What would you think if within Iraq Sunnis and Shi’a fought? Would this displease you? Would you be worried that in this or that area, while fighting for their lives, the local Arabs in, say, Anbar Province, somehow were — as Bush and Cheney direly warn us — to have time to create a little Al-Qaeda empire? Would it also have to fight the Shi’a, or would they give it a pass? Or would this new terrible terrorist training ground, that we are trying to avoid, be created rather in the territories where the Shi’a control?
But wait — don’t the Shi’a involved in terrorism already control an entire country, called Iran? Why would it be so very important to “stop the terrorists over there” [in Iraq] because “otherwise they will follow us over here” [in the United States], when they have already followed us over here? They need very little space in which to plan subway bombings — a flat in south London will do, or an apartment overlooking Prinsengracht, or in Alcala de Henares. No, the worry over Iraq becoming a “terrorist center” is absurd; they will all be fighting one another, and soaking up that money, that men, that materiel, that attention.
But the Administration can’t admit that. It is wedded to its “Iraq the Model” notion.
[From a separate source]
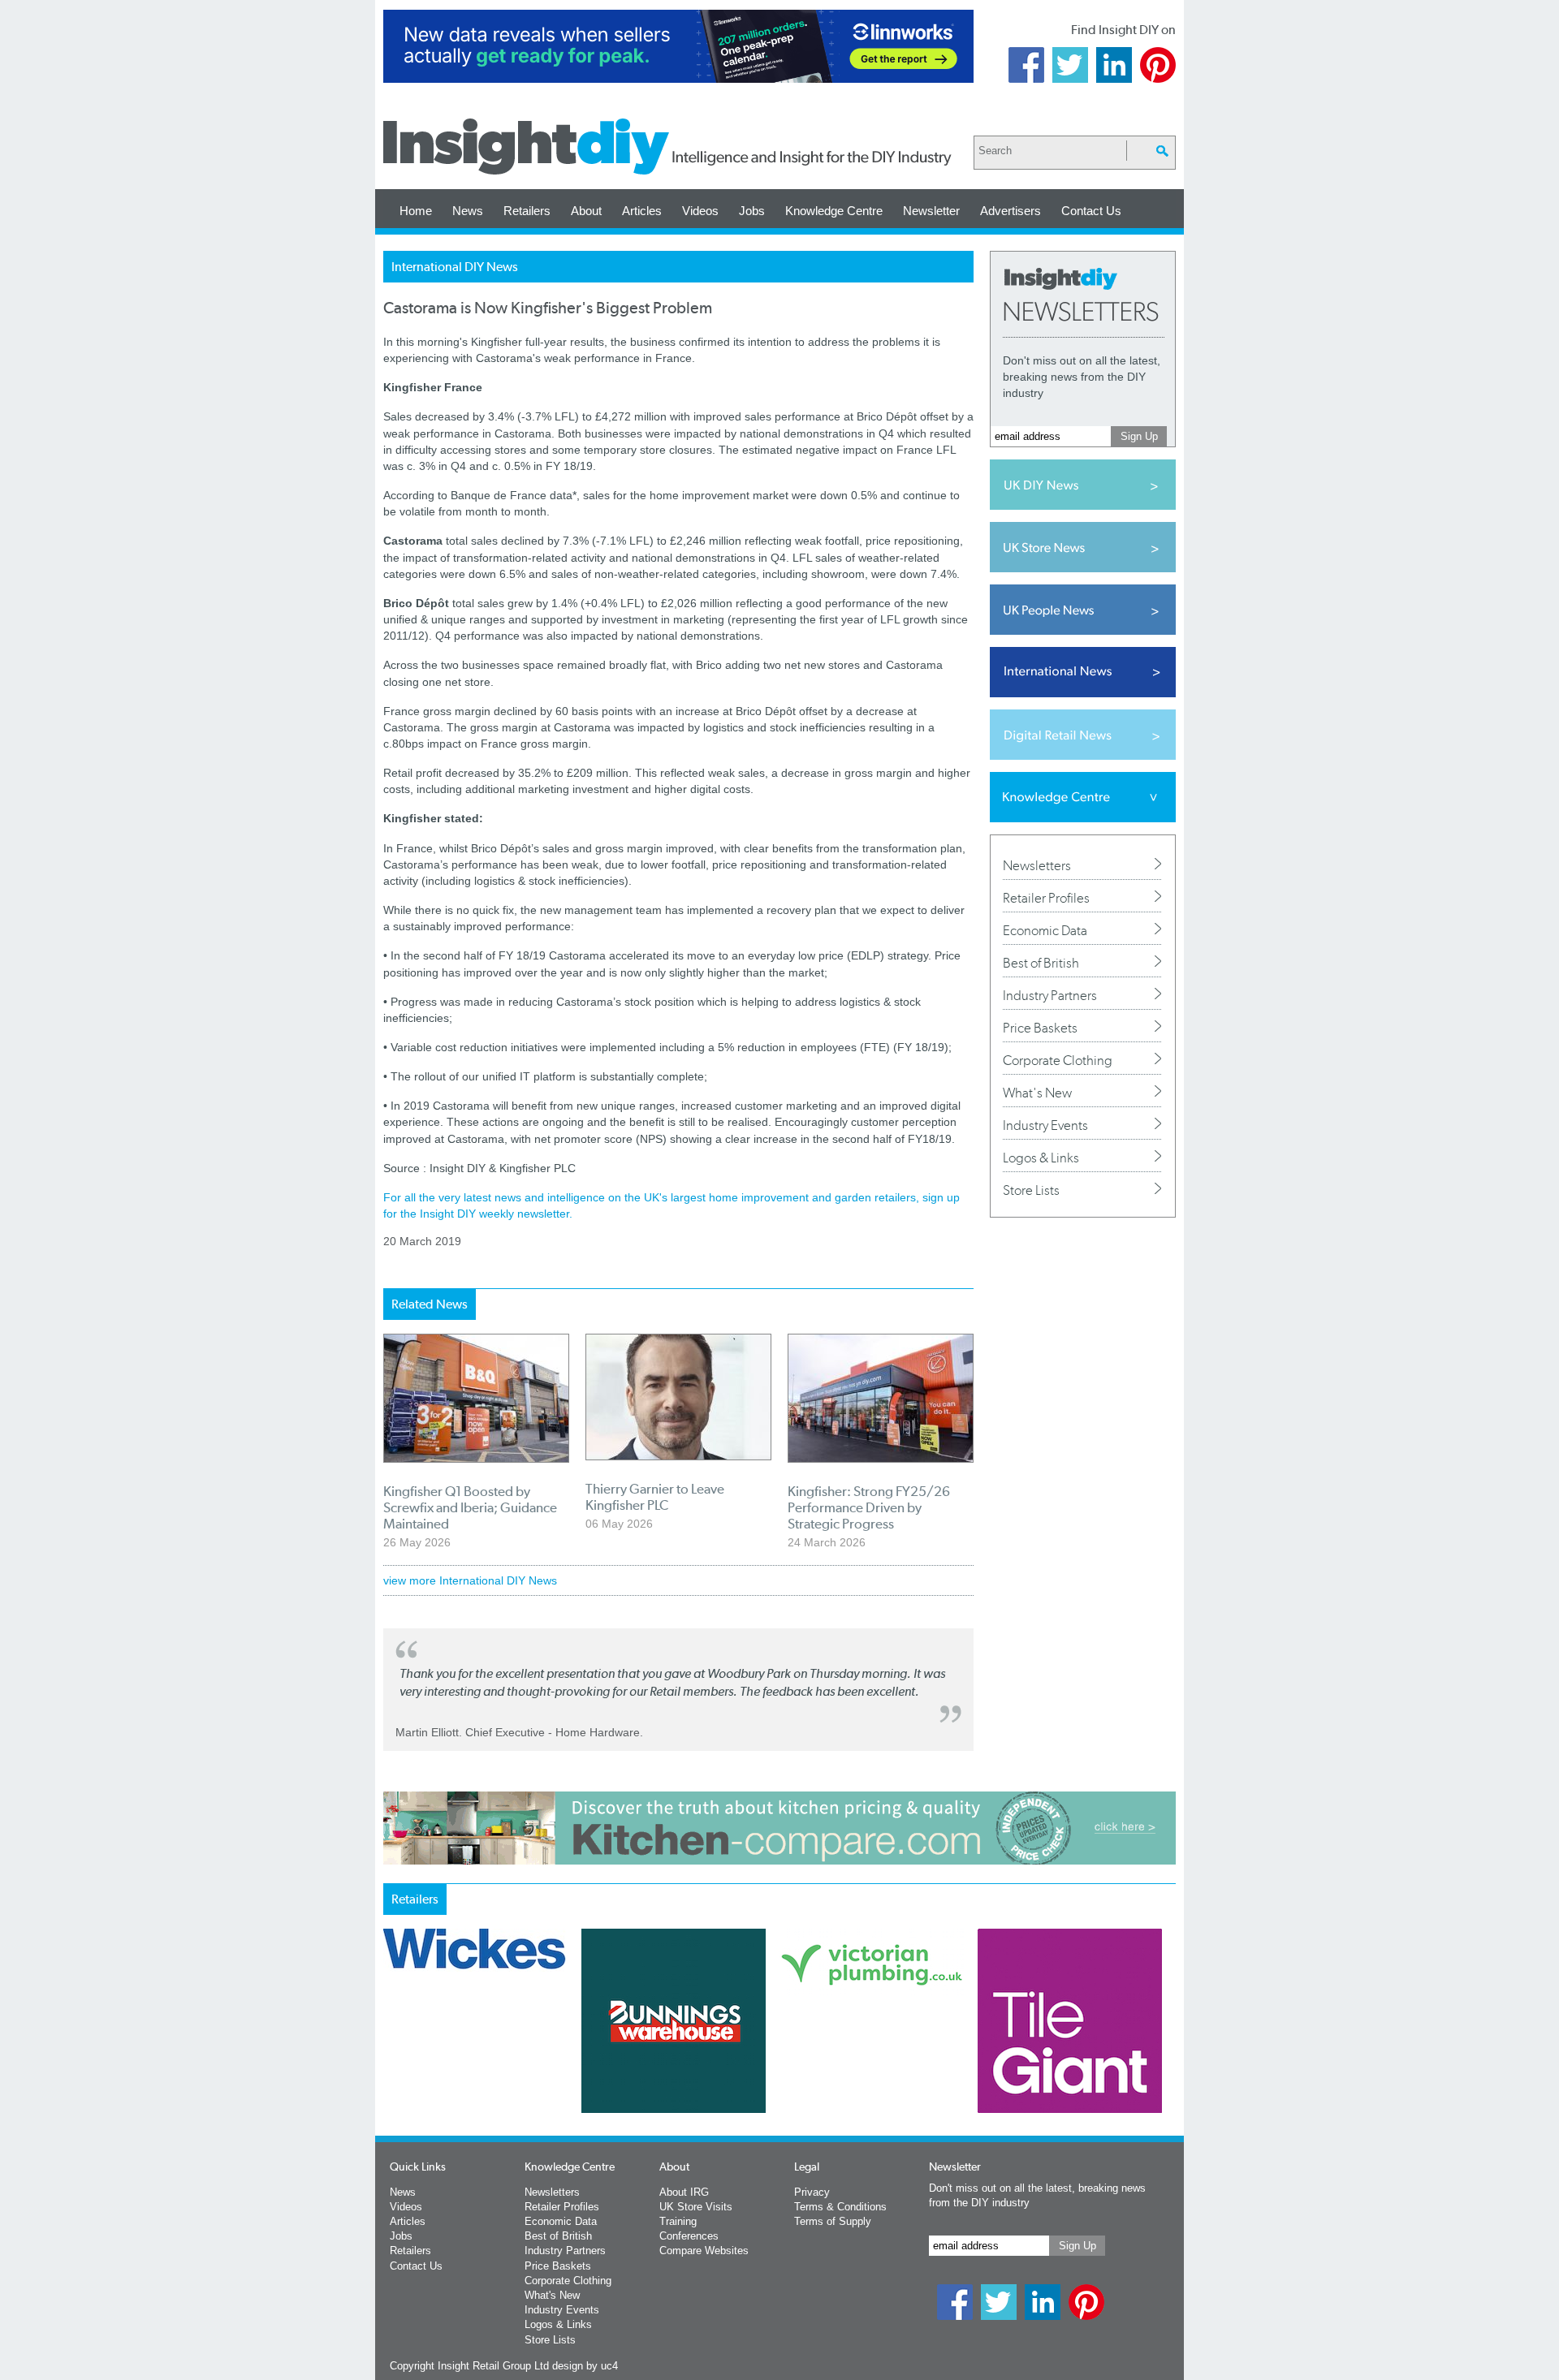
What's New (1037, 1092)
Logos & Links (1041, 1157)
Just the other day Cheney announced that “even if it had been known” that there were no weapons of mass destruction in Iraq, he would still have supported the invasion of Iraq. Why? In order to help one group of Muslims get out from under another group of Muslims? In order to ensure the transfer of power from the Sunnis to the Shi’a, which became inevitable as soon as the Sunni despotism of Saddam Hussein was undone?
Why?
The Iran-Iraq War was a good thing for Infidels. The proxy war in the Yemen between Nasser’s Egypt and Saudi Arabia was a good thing for Infidels. The threats to the assorted regimes in the Muslim world, which local despots usually manage to deflect outward toward Infidels (Israel, the United States, Great Britain, Denmark, the Pope, anyone or anything at all that smacks of the Infidels), when they are directed at the local regimes, with bombs going off, and security headaches everywhere, are a good thing — for us, for the Infidels, not for the locals.
And that’s all we should care about. Dividing, demoralizing, weakening the Camp of Islam. It can be done. In Iraq it requires only that we stop being there. In other places — such as with the so-called “Palestinians” — it requires only that we permanently shut off the Jizyah of foreign aid, and force them to go to their fellow Arabs for money, money that those fellow Arabs have so much of (ten trillion dollars since 1973). It requires that we force other Arab and Muslim states, similarly, to ask for handouts from Kuwait, the U.A.E., Saudi Arabia, Qatar — and whether the handouts are given, or not given, it doesn’t matter: resentments on both sides will grow and grow, just as in Iran many people are furious with the government for what they see as “wasting” Iran’s money, their money, on Hizballah and on the “Palestinians.”
Ethnic, sectarian, and economic divisions are there, waiting to be exploited. Waiting to be observed by Infidels who, especially in Western Europe, need the kind of spectacle such violence will provide. Do you know what is now going on in Abu Ghraib, since the Iraqis took over? Do you know how desperate the inmates are for the Americans to return? And do you know how the Shi’a militias will behave once the Americans are no longer around? Of course you do. And you don’t find yourself terribly anxious about this prospect, do you?
The Administration is obstinate and stupid, almost unhinged. It must be forced out of Iraq, coute que coute. It must not be allowed to deprive us, the inabitants of Infidel world, of the real fruits of our victory, the fruits that were made inevitable by the removal of Saddam Hussein and his regime — and the Administration must be persuaded somehow to stop trying to prevent what it should welcome.